The fact of the matter is that the addictive qualities of tobacco have been transformed into revenue addiction by local, state and federal governments.  If the federal government or Oregon state government were to actually shut down the sale of tobacco products (either by dramatically increasing tobacco taxes – say one hundred dollars per pack or using its police powers relating to health and safety) state government would forfeit over a quarter billion in tax revenues annually.  Oregon’s public employee unions and big government liberals are not going to let that happen.
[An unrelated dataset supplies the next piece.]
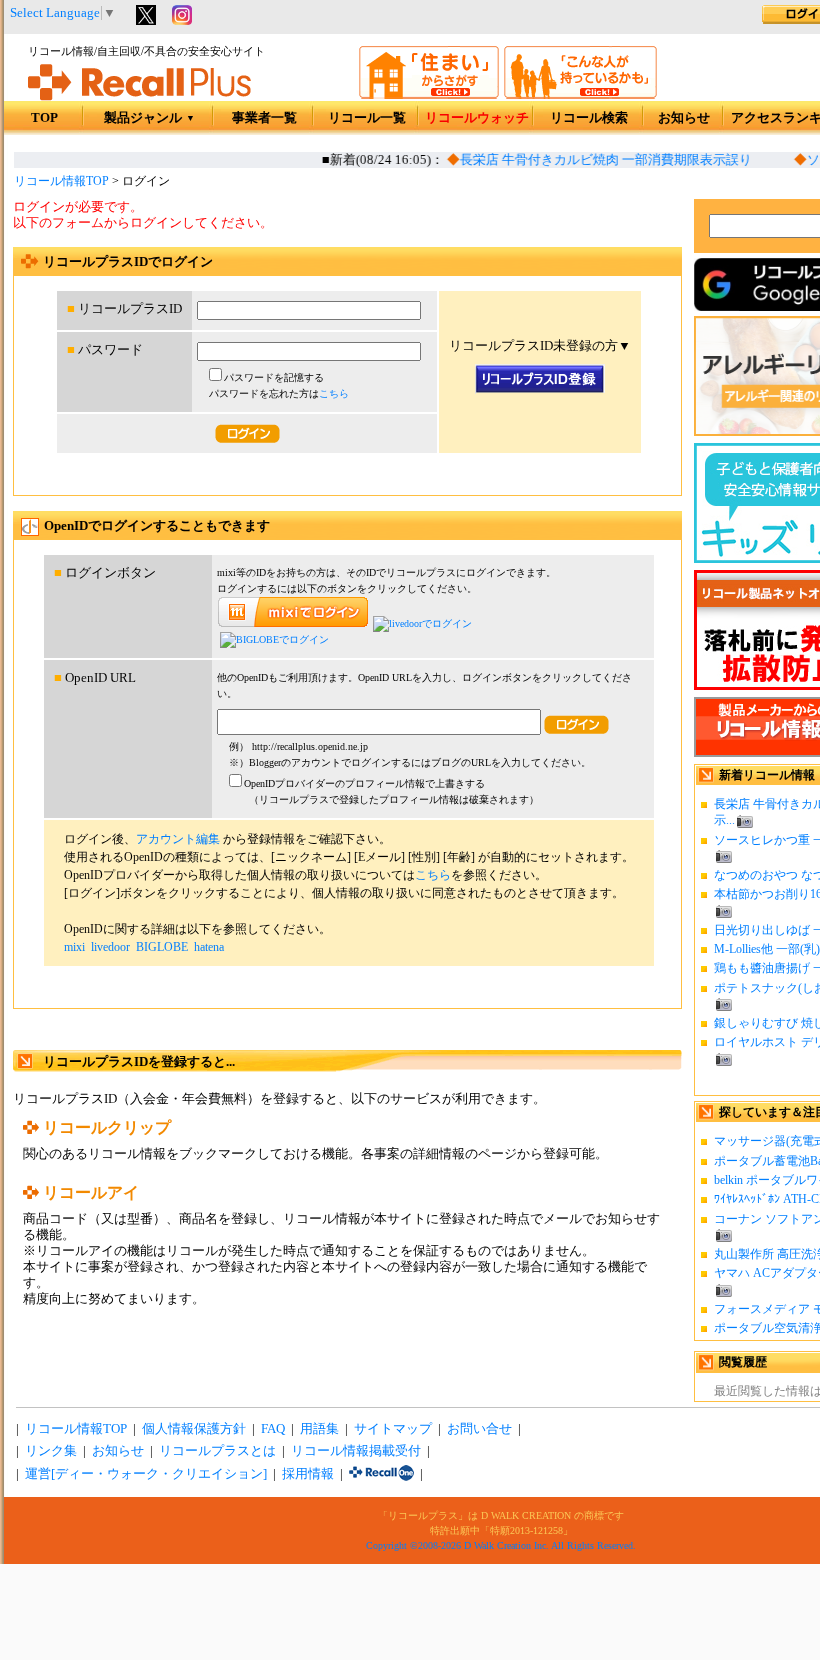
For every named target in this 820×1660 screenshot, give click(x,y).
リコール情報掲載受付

While those forces may wring their hands and cry publicly for the chi-il-l-l-ld-ren, (please moan while repeating) they are not going to forego such a dramatic source of revenue.  (This is where hypocrisy stands on its highest mount.)  Instead, state government engages in what are called ” price/volume regression analysis.”  (For those of you forced to endure a teachers union led education in the Portland public schools, that is a means of determining the effects of price changes on the volume of sales.)

The point is that at any given time there is a point at which increasing a price will reduce the volume of sales to a point where less total revenues is derived.  That point changes from time to time and is often related to the delta (difference) between the current price and the desired price increase.  And so it is with tobacco.  Federal, state and local governments are more than willing to increase the taxes on tobacco, but they are unwilling to increase them to the point of diminishing return let alone elimination of returns.  That tax burden is among the most regressive that exists.  A disproportionate number of low income people smoke and they must pay the tax for such a vice.  The very states which call out to protect the least able, profits greatly from their addiction. For the same reason, governments are willing to impose draconian regulation on the use of tobacco but never such that it results in the end of the use of tobacco.

Like many other vices such as gambling and alcohol – even prostitution in Nevada – government has become a partner in promoting that which by those same governments have deemed to be dangerous and in need of strict controls.  And for those of you who favor legalization of marijuana, get used to the financial involvement of the government who will find yet another vice from which to profit.